Bipolar disorders (BD) are chronic and recurrent psychopathological conditions characterized by therapeutic failures (TFs), regardless of the initial choice of psychiatric medication with a high prevalence of adverse drug reactions (ADRs). Cytochrome P450(CYP)2D6 genetics has been recently suggested to have a role in the response to treatment and extra-pyramidal symptoms (EPS) across several psychiatric conditions.

Objectives

To evaluate interindividual differences in CYP2D6 enzyme activities, TFs and ADRs rates in BDs patients.

Aims

To tailor psychiatric medication choice and dose based on pharmacogenetic test.

Methods

We analyzed 16 clinical relevant polymorphisms CYP2D6 genotype in Psychiatric Unit of Foggia using the InfinitiTM Analyzer; the Simpson Angus Scale (SAS) was used to measure drug-induced EPS and Brief Psychiatric Rating Scale-24 (BPRS-24) response to treatment.

Results

Ten drug-resistant patients were consecutively enrolled, and six of these experience major ADR during therapy with worsening of symptoms before screening for CYP polymorphism: BM (*2A/*5 genotype, BPRS-24 T₀: 63, T₁₄: 51), SR (*2A/*4, BPRS-24 T₀: 66, T₁₄: 59), LT (*4/*17 BPRS-24 T₀: 72, T₁₄: 64), DC (*2A/*4A BPRS-24 T₀: 69, T₁₄: 54), AL (*2A/*2A, BPRS-24 T₀: 72, T₁₄: 64), PA (*2A/*2A BPRS-24 T₀: 52, T₁₄: 46).

Conclusions

According to the specific CYP2D6 polymorphism, we personalized patients’ treatment considering that poor and extensive metabolizers have different rates of ADR and responses to treatment.

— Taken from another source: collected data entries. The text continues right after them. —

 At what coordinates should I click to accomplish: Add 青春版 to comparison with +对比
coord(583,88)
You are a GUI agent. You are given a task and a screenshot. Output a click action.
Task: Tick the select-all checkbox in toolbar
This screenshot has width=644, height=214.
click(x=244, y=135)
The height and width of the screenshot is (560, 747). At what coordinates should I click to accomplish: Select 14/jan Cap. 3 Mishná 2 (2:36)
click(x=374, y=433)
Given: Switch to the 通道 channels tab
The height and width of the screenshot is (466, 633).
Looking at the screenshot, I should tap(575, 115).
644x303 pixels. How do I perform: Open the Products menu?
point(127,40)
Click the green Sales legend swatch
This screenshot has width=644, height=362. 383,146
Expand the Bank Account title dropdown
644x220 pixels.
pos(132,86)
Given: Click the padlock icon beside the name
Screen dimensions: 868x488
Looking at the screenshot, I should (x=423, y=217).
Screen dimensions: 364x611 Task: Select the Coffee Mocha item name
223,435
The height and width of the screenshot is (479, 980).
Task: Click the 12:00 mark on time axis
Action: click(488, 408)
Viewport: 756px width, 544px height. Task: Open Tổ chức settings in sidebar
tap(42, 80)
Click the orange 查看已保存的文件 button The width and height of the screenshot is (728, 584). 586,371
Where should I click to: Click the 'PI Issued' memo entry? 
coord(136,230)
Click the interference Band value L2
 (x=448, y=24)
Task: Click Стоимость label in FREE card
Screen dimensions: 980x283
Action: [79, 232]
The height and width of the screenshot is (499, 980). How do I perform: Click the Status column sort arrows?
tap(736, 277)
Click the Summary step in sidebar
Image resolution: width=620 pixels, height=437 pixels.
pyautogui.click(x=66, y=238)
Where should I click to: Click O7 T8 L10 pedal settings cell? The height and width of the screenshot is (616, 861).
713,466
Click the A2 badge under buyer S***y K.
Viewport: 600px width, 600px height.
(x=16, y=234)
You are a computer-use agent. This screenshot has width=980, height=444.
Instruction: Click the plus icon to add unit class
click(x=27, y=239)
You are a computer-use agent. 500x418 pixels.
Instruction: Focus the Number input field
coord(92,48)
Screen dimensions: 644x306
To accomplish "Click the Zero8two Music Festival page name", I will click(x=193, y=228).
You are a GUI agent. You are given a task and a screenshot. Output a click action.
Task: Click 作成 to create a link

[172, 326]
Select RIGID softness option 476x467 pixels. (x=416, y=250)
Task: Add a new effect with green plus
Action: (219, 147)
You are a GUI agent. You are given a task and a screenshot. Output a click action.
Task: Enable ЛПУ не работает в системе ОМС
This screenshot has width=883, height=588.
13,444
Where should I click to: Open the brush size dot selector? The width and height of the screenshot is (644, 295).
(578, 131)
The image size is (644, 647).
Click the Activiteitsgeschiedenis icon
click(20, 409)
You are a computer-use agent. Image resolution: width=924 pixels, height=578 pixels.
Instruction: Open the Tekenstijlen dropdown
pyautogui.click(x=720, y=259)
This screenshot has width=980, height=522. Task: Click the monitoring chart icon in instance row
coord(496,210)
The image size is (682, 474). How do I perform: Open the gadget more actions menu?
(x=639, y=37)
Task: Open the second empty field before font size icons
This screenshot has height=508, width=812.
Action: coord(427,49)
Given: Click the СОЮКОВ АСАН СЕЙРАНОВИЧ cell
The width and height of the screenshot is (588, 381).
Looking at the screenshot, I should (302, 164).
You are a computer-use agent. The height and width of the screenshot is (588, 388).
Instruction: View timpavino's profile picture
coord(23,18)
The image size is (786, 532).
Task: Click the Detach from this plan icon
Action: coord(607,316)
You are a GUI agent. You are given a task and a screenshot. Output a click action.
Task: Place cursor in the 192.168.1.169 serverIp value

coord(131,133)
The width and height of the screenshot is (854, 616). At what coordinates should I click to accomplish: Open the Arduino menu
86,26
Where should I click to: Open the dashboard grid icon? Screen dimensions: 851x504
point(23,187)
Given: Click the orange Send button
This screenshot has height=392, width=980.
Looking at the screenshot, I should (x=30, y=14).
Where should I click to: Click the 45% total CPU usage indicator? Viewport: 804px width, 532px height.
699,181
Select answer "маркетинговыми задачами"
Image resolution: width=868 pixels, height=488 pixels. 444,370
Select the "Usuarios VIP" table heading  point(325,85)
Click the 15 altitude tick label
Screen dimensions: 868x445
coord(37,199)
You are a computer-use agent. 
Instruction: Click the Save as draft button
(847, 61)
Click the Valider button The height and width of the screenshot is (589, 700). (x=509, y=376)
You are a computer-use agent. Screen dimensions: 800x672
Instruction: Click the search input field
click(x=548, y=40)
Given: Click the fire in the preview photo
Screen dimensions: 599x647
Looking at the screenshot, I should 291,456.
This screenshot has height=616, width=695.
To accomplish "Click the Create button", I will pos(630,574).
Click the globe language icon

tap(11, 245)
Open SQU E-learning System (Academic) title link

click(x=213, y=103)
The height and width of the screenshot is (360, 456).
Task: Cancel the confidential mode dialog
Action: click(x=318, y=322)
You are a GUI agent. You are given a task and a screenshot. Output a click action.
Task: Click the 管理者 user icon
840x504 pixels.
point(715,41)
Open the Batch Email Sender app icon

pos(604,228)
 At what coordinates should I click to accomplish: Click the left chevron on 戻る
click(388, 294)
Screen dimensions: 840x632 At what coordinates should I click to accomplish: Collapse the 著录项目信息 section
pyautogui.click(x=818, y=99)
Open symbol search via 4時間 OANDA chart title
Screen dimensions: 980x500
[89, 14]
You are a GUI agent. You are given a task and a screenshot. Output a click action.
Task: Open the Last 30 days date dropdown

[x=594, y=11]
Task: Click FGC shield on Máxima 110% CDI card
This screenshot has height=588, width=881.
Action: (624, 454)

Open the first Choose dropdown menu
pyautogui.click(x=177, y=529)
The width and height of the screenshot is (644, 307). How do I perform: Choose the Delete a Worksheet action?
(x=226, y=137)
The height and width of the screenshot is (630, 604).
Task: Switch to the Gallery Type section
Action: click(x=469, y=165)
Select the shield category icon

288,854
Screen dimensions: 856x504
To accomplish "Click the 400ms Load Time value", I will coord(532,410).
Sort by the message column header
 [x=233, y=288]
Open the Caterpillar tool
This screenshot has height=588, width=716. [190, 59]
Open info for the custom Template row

CYP2D6 genotype's knowledge is useful for the reduction of therapeutic attempt during patient clinical history, thus reducing admission time and costs, and to guide clinicians toward a better patient management.

Disclosure of interest

The authors have not supplied their declaration of competing interest.